おろおろと眼の前で右往左往する近藤さんをぼんやりと見上げていると、そんなおれの様子に気付いた土方が半眼で睨みつけてきた。
それを素知らぬふりで無視して改めて自分の状況を見直す。常より低くなった視界。軽く感じる体重、反比例するようにずっしりとした愛刀の重み。口を開いてみれば、高い声。そのどれもが普段の沖田総悟とは異なった感覚だ。いや、正しくは『懐かしい』感覚と言うべきか。つまり、一体何が起こったかというと。
「総悟、さっきから暢気にしやがって。てめーには危機感つーモンがねえのか。お前、ガキの体に戻っちまってるんだぞ」
そう、おれはどこぞの漫画よろしく、小さな子どもの姿になってしまったのだった。
普段、真選組なんてヤクザなところに身を置いているうえに、面白そうだと思うことには自ら首を突っ込まずにはいられない性分もあって多少の荒事や厄介事には驚かない自信があった。しかし、まさか『人生は何が起こるか分からない』なんて言葉を心底実感する時が来るとは。本当に何が起こるかわかんねーもんだ。
「おい総悟聞いてんのか!」
「聞いてやせーん」
「てめぇ…」
回想の間もくどくどと説教を垂れていた土方さんの小言もわざとらしく間延びした口調ではぐらかす。起こっちまった事は変わらねえんだから、うじうじとしょぼくれてたって仕方ねえだろう。
「まあ、命にかかわるようなもんじゃ無かったのは不幸中の幸いってもんだろう。なっ」
睨み合うおれたちの間に割り込んで、落ち着きを取り戻した近藤さんがいつものニカリとした顔で笑う。
「近藤さん…あんたは楽観的過ぎんだよ」
「そうは言ってもなあ。なあ、トシ。この後はどうする」
「ったく、とりあえずこの姿のこいつを屯所に置いておく訳にもいかねぇだろう。隊士
たちに口止めはしちゃいるが、ここに子どもは悪目立ちするからな。いつ外部に漏れて浪士どもの標的にされるとも限らねえ」
「ふむ、ある程度信頼のおける、かつ子どもがいても目立たない場所か…」
「あるじゃねーですか、条件満たしてるところが、ひとつ」
「はぁあああああ?」
近所に轟き渡るような大声を上げて相手は目を剥いた。まあ、そうだろう。いかに巻き込まれ体質のこの人でも、この状況は。
「うるせえな!でけえ声だすんじゃねえよ!」
「そっちこそうるっせーわ!何コレ?何でお宅のお子さん更にお子さんになってんの?バー●ーなの?」
俺が提案したのはここ、万事屋へ身を寄せる案だ。
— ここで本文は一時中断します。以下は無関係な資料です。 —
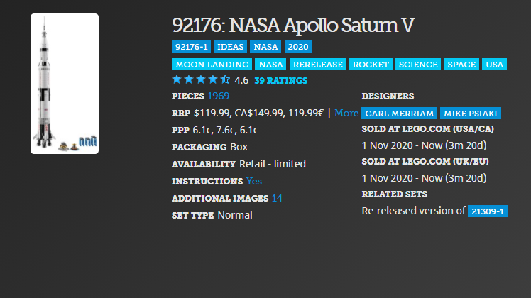
Task: Filter by the 2020 year tag
Action: pyautogui.click(x=298, y=47)
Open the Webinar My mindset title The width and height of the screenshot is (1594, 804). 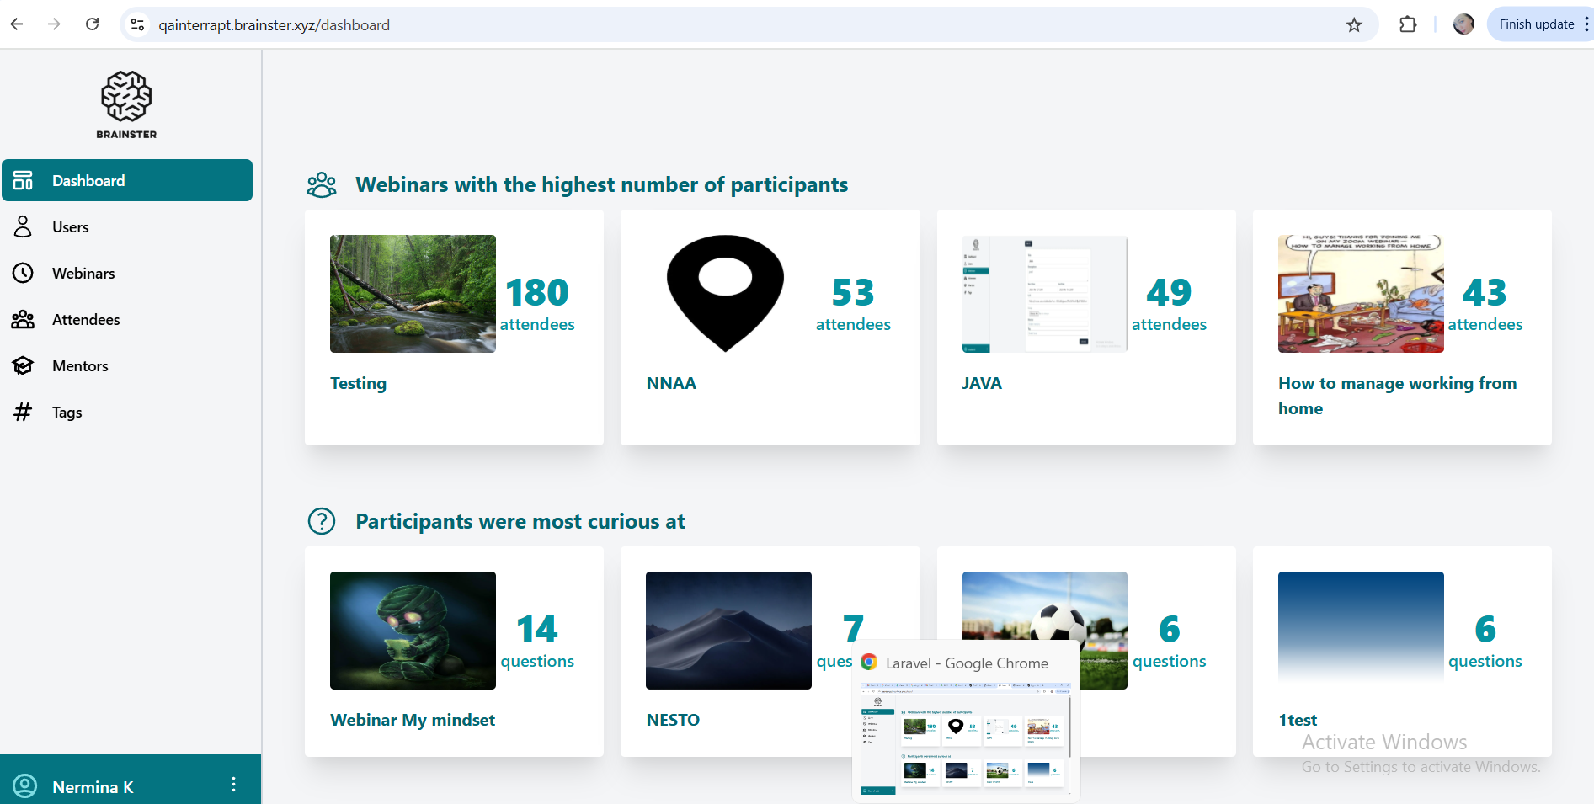412,720
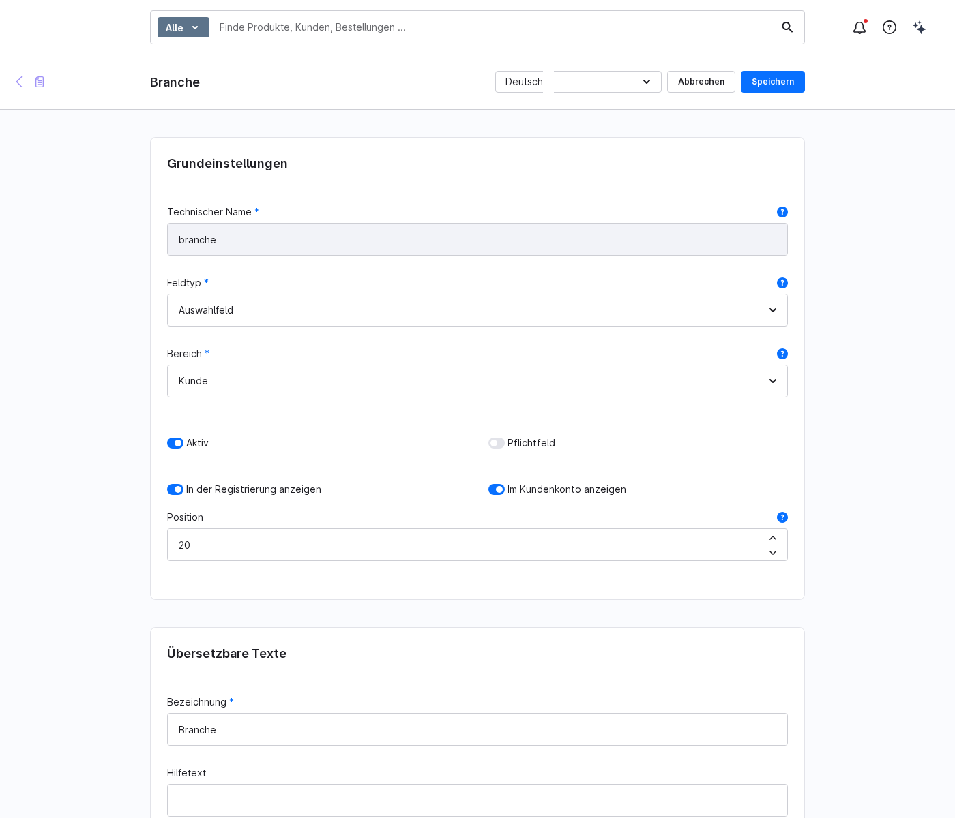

ここならば多少の荒事も慣れているし、なによりなんだかんだと言っても腐れ縁の仲だ。そこらの役人よりはずっと信頼出来る。もし万が一、土方さんが疑っているように旦那に疑わしい面があるなら、おれがここに居る間にそれを押さえて引っ張れば良い。と、こんな事を並べ立てて二人を説得することに成功した。実を言うと本心は別のところにあるのだが。
「経緯は話した通りだ。俺としてはお妙さんのところへ置いてもらえれば、ずっと一緒に居てやれると思ったんだがなあ」
「あの、さらっとウチに四六時中いるのを当たり前みたいに言わないでもらえます?」
近藤さんの発言に眼鏡がひくりと顔を歪ませる。近藤さんの姐さんへのストーキングは相も変わらず続いているが、毎日毎日、ボコボコにされて戻って来ては嬉しそうにノロケ―正しくはノロケでも何でもないが―を吐くこの人は毎日が幸せそうだ。
おれの気持ちを伝えるのなら真正面から。という姿勢は、別に近藤さんを見習った訳でもなんでもないのだが、どうにも似てしまったらしい。毎度、振られるところまでそっくりなのは、勘弁してほしいところだが。
今回、この事態になってここに来ることを選んだのは、ほんの少し、今の状況に焦りもあったからだ。いつもよりも少しでも近付くことで、旦那のあの表情をおれへ向けてもらえる『特別』になれるきっかけになればいいと。
「大体、戻る手立てが見つかるまでって言うが、どんぐらいかかるんだよ」
「幕府直属の研究部隊が解析にかかってんだ。さほどかからねえはずだ」
「なんだ。んな、御大層なモンがついてんなら安心じゃねーか。そいつらにぱっぱと治してもらえばいーじゃねーの」
「それが出来りゃあ、ここに来る訳ねえだろうが」
苦々しい表情で土方さんがため息を吐く。
「頼む、これは依頼ととってもらって構わねえ」
へえ、と驚いたように旦那が小さく零す。眼鏡もチャイナも同じような表情で顔を見合わせている。おれたちが万事屋に依頼をするとは考えていなかったのだろう。
「頼む、万事屋!」
駄目押しとばかりに近藤さんが叫ぶ。
「…依頼ってんなら仕方ねーな。面倒くせえがその仕事、引き受けてやらぁ」
ただし、客扱いはしねーからな。とため息交じりに旦那がそう言って、かくしておれの目論見通り、無事に万事屋へ居候をすることになったのだった。